Dalam proses produksi tahu dan tempe, kedelai memang menjadi bahan baku utama. Namun, biaya produksi tidak hanya ditentukan oleh harga kedelai. Harga bahan kemasan, seperti plastik, juga turut memengaruhi biaya produksi. Karena itu, kenaikan harga plastik kemasan semakin menambah beban yang harus ditanggung para perajin.
Indonesia merupakan negara agraris yang memiliki tanah subur dan sumber daya alam yang melimpah. Namun, pemerintah justru memilih bergantung pada impor daripada berupaya mewujudkan swasembada pangan. Bahkan, untuk memenuhi kebutuhan kedelai nasional, negara mengalokasikan dana hingga triliunan rupiah untuk kegiatan impor.
Sistem Kapitalisme Meniscayakan Ketergantungan Impor
Kenaikan harga bahan pangan semakin menyulitkan kehidupan masyarakat kecil. Melemahnya nilai tukar rupiah dan mahalnya harga kedelai impor membuat kondisi ekonomi masyarakat, khususnya kalangan menengah ke bawah, semakin terhimpit. Hal ini menunjukkan rapuhnya sistem ekonomi kapitalisme dalam mewujudkan kesejahteraan rakyat.
Mahalnya harga kedelai impor dan plastik kemasan menimbulkan keresahan di kalangan pelaku usaha kecil. Keberlangsungan usaha mereka terancam karena biaya produksi terus meningkat. Tidak sedikit yang berisiko mengalami kerugian hingga gulung tikar. Kondisi ini menunjukkan lemahnya peran negara dalam menjaga stabilitas ekonomi dan melindungi rakyat.

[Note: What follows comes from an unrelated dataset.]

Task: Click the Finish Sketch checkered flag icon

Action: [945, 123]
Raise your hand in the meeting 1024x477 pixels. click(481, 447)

Ketergantungan pada impor kedelai bukanlah persoalan yang baru terjadi. Kebijakan impor telah dilakukan berulang kali dan menunjukkan lemahnya kemandirian ekonomi, khususnya di sektor pangan. Padahal, Indonesia memiliki potensi besar untuk mewujudkan kemandirian pangan, termasuk dalam produksi kedelai.
Islam Mewujudkan Kemandirian Ekonomi
Ketika Islam diterapkan secara kaffah, mata uang yang digunakan adalah dinar dan dirham yang berbasis emas dan perak, bukan uang kertas. Mata uang tersebut memiliki nilai intrinsik sehingga lebih stabil dan tidak mudah terpengaruh oleh permainan para spekulan.
Dalam sistem ekonomi Islam, kemandirian ekonomi, termasuk di sektor pangan, merupakan hal yang wajib diwujudkan. Swasembada pangan dapat dilakukan dengan mengoptimalkan pemanfaatan lahan pertanian dan meningkatkan produktivitas sektor pertanian. Negara tidak boleh bergantung pada aktivitas impor untuk memenuhi kebutuhan pokok rakyat. Inilah yang dicontohkan para khalifah pada masa kejayaan peradaban Islam.
Islam memiliki seperangkat syariat yang mengatur aspek politik dan ekonomi dengan berorientasi pada pemenuhan kebutuhan pokok setiap individu. Syariat yang bersifat rahmatan lil 'alamin ini akan menghadirkan perlindungan bagi seluruh lapisan masyarakat ketika diterapkan secara menyeluruh. Dengan demikian, industri kecil, termasuk para perajin tahu dan tempe, akan terlindungi dari berbagai tekanan ekonomi yang mengancam keberlangsungan usaha mereka.